Window, Ocean, Song--How Mortality Arrived The Other Day
- stephaniewilson
- Sep 5, 2023
- 4 min read

I don’t know if you’ll be with your husband and son at a pool hall, working on your cartoons while the other two play eight-ball, when the texts and calls come in to say your father-in-law has died on the other side of the country — but I was.
I often accompany my two pool fans to their multi-hour activity so that I can be near them while I draw, instead of at home in the much-too-quiet. The other day was no different.
When we got there, the pool players set up shop while I went to the windows along the back wall. We had the entire pool hall — with music and wait staff scrolling their phones — all to ourselves.
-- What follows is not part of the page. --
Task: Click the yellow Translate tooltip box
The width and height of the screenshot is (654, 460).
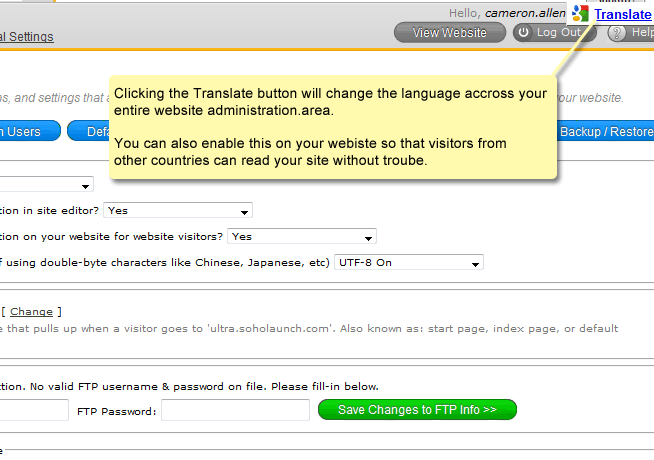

I sat down on a stool in front of the windows and peered out. I was three stories high, looking out onto a self-contained chunk of the world. Below me was a big parking lot that served a retail plenitude. There was a grocery store, Starbucks, restaurants, and rows and nooks of shops — furniture, pet, liquor, barber, and second-hand. Beyond that, comprising the horizon, were high-rise commercial and residential buildings. I live in a federal contractor haven — lots of big companies with big offices, and the accompanying apartments that lend a housing hand.
I looked down and spied. A young girl in a pink tulle skirt followed her mother into the grocery store — the mother’s eyes pinned forward; the child’s eyes pinned to the man sitting atop a milk crate asking for money. In the center of the lot, a middle-aged, muscular fellow stood on his only leg and hoisted his wheelchair up into the back of his jeep, then hopped to the driver’s door, opened it, tilted in, and drove away. This was the moment I learned you can drive with one leg. There are endless things to know.
I became overtaken by a sense of the life cycle, the comings and goings of people, the small daily acts. This chunk of the world felt whole to me as I watched it do its thing. I walked back to my laptop and commenced drawing wolverines for the first time, which meant repetitious erasing.
The three of us settled into our usual rhythm — those two hitting a ball into other balls, me with my head in a screen. Then the calls came, which at first we didn’t hear over the toe-tapping hip-hop on the speaker system.
Texts blipped in succession, rolling down the phone screens. It was my husband’s family. I said, “This seems urgent. You should call them.” He went to the elevator landing where it was quieter. I wiggled off my chair and followed. When I got to where he was, he was shouting in disbelief into the phone, “Dad’s dead?!”
And so, the rest of the day began.
My father-in-law had died in his sleep when no one expected it, despite his deteriorating health. His home care aid found him quiet as a stone in the morning.
We packed up our stuff and left. The drive home was full of phone calls. My husband is the only one of his family not living in northern California. Thoughts raced, questions tumbled, and conversations on speakerphone came and went. Processing the immediate future dominated the hours that followed. Then the night came, and my son and I asked my husband what would help. He answered, “You want to learn how to play Skat?”
Skat is a complicated card game that a tired and distracted mind like mine would find challenging. But I’d have done whatever my husband asked of me, and you would have, too. The three of us sat around our sectional couch and learned to play.
I tried to get a feel for the vibe my husband was putting out. He’s a very smart person who feeds off of mental challenges, puzzles, and problem-solving, so playing cards when his dad had just died was a kindness he was giving to himself, and perhaps even a walk down memory lane of the times he’d played cards with his father.
My husband started humming a tune from somewhere in his brain’s jungle of information. It was a Jimmy Buffett song, and I started to sing along.
“You want me to play that song on Spotify?” I asked.
“Sure.”
Suddenly, Mr. Buffett’s songs were flowing over our card game like the warm Caribbean Ocean. It turns out, Jimmy Buffett died mere hours before my father-in-law did. No doubt, there was lots of Jimmy Buffett playing on Spotify that night.
It was quite the party — Jimmy, my father-in-law, my husband and son and I, and scads of strangers all singing, “Mother, mother ocean, I have heard you call. Wanted to sail upon your waters since I was three feet tall.”
We played cards and listened to tropical tunes into the night. My mind flickered back to the scene I’d watched out the pool hall windows earlier in the day.
Time can be seen on the face of our day-to-day, in the cycles of our regular activity — but who sees this time? We’re like any other animal. We do things to stay alive, then forget we’re alive much of the time. Then when a loved one, in the span of a single breath, leaves us, we notice time come crashing down like a wave. We notice its fast rush across the sand, up to our feet as we stand there looking out at an immense sea of mortality. “Wow,” we say, “I never noticed the water.”
Interestingly, none of what I saw out those third-story windows included someone’s last breath. My mind didn’t even imagine it. But that all changed within minutes when the wave of mortality washed up on shore, and I bent down in resignation to touch it.